### GIVEN TEXT
Health Promotion is described as: “The process of enabling people to increase control over, and to improve, their health. To reach a state of complete physical, mental and social well-being (their definition of health), an individual or group must be able to identify and to realize aspirations, to satisfy needs, and to change or cope with the environment.

Health is, therefore, seen as a resource for everyday life, not the objective of living. Health is a positive concept emphasizing social and personal resources, as well as physical capacities. Therefore, health promotion is not just the responsibility of the health sector, but goes beyond healthy life-styles to well-being.”

A Resource For Everyday Life

Well now, that’s very interesting. “Health is seen as a resource for everyday life…Health is a positive concept emphasizing social and personal resources, as well as physical capacities.”

I like this definition as it would support what everyone I’ve ever discussed this concept with already knows – that is, health is an invaluable, intangible asset closely aligned with the ability of a person to maintain or grow financially and/or economically.

In the traditional sense of the term, Investopedia defines Financial Health as: “A term used to describe the state of one’s personal financial situation. There are many dimensions to financial health, including the amount of savings you have, how much you are setting away for retirement and how much of your income you are spending on fixed or non-discretionary expenses.”

You will note that “health” in this definition refers to one’s financial situation, and not to the soundness of one’s body or mind. And when I bring up financial health, in almost all contexts, this is what people think about.

But I think this definition is too narrow. I think there is a tendency to put our finances into one silo, our health into another. Yet, your personal finances and all of your financial decisions impact so many other areas of your life and we want to begin to draw attention to these intersections.

Focus on Financial Health

Health and finances are dynamic, always changing, in flux, up and down. Your personal financial situation can be unhealthy and the result of that can lead to problems in other areas of your life.

Your personal health can be poor and that can lead to significant financial issues. So we want to help people focus on “Financial Health” and examine more closely how a person, family or organization uses their finances and economic resources and ultimately how their decisions, behaviors, routines and habits impact their overall well-being.

### ENTRIES SUPPLIED
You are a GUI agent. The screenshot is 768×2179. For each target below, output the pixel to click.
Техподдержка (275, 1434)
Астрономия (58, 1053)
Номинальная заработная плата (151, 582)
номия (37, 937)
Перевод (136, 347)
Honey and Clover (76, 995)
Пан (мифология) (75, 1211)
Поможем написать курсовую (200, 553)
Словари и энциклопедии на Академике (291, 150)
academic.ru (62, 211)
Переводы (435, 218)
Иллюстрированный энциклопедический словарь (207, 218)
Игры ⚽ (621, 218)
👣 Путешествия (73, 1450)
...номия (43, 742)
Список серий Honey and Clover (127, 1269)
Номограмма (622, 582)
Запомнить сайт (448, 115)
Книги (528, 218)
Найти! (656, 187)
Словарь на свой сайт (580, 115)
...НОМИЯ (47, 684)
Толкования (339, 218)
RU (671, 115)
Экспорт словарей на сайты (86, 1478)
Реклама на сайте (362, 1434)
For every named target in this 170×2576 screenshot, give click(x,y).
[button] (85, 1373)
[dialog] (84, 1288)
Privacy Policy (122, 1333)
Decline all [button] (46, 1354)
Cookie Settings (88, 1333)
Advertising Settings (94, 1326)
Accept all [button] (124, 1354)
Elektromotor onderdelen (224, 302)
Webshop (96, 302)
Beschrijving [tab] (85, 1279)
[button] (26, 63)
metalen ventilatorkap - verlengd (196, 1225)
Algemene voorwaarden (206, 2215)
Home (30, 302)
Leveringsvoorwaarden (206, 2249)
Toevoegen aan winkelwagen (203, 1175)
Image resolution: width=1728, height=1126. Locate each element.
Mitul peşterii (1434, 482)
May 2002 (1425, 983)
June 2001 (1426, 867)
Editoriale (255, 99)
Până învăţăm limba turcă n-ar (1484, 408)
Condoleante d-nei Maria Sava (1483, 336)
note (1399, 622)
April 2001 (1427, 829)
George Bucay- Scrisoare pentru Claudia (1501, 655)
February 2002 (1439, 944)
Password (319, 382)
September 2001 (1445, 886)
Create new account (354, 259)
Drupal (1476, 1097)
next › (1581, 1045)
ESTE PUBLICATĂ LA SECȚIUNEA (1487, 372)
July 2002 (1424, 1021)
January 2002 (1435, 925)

### DIRECTION
Decide whether each statement agrees with the passage on health and financial health, answering yes or no and quoting the deciding words: (a) The passage presents health as the objective of living. (b) In the Investopedia definition, "health" refers to a person's financial situation. (c) The author considers the traditional definition of financial health too narrow. Base your work on the text alone, not on the material.

### ANSWER TO THE PROBLEM
(a) No: "Health is, therefore, seen as a resource for everyday life, not the objective of living."
(b) Yes: "“health” in this definition refers to one’s financial situation, and not to the soundness of one’s body or mind."
(c) Yes: "But I think this definition is too narrow."